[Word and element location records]
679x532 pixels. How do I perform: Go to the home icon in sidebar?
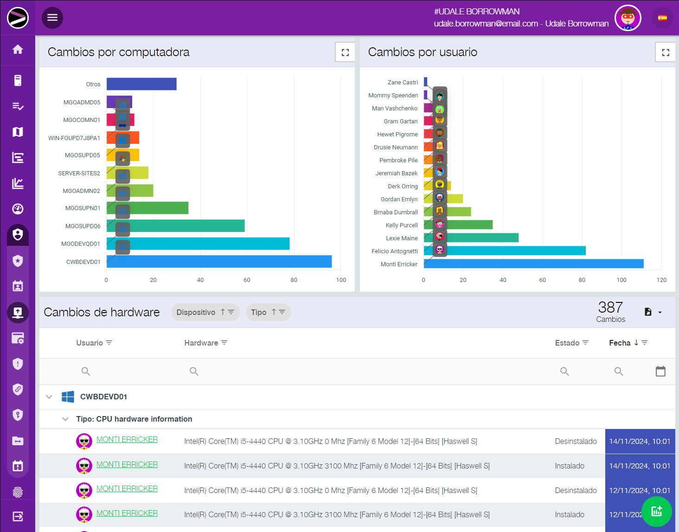[18, 50]
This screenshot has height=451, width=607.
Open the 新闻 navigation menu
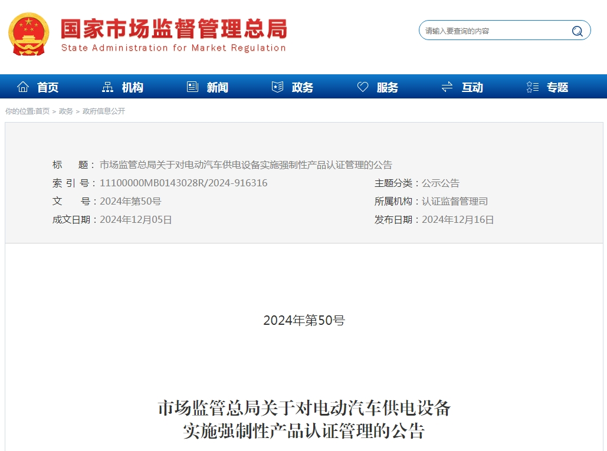[x=217, y=87]
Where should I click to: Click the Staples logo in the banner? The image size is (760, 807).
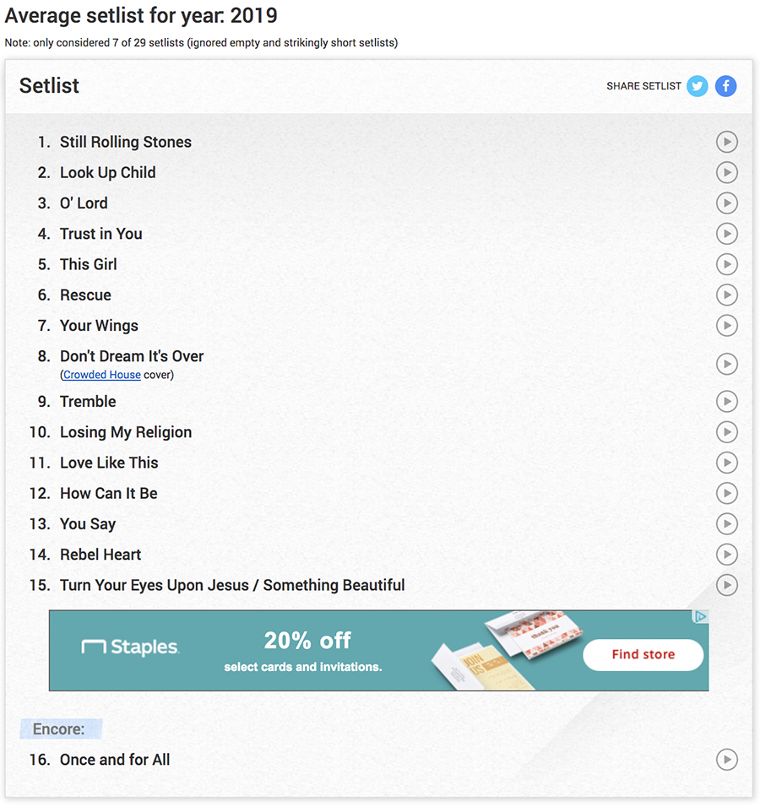(x=130, y=648)
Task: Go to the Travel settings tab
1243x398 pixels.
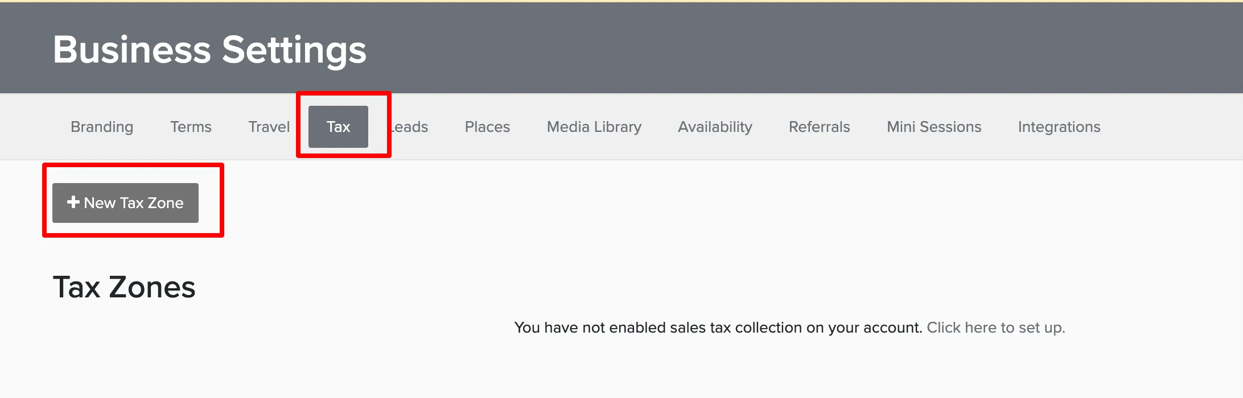Action: click(269, 127)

#### [What is asked]
Rewrite these rows with "pixels" changed to "px" and nothing else altered. Omit the pictures from your answer.

#### [Task answer]
679x532 px. How do I perform: Go to the home icon in sidebar?
[18, 50]
This screenshot has height=451, width=607.
Open the 新闻 navigation menu
[x=217, y=87]
Where should I click to: Click the Staples logo in the banner? The image size is (760, 807).
(x=130, y=648)
Task: Go to the Travel settings tab
1243x398 px.
Action: click(269, 127)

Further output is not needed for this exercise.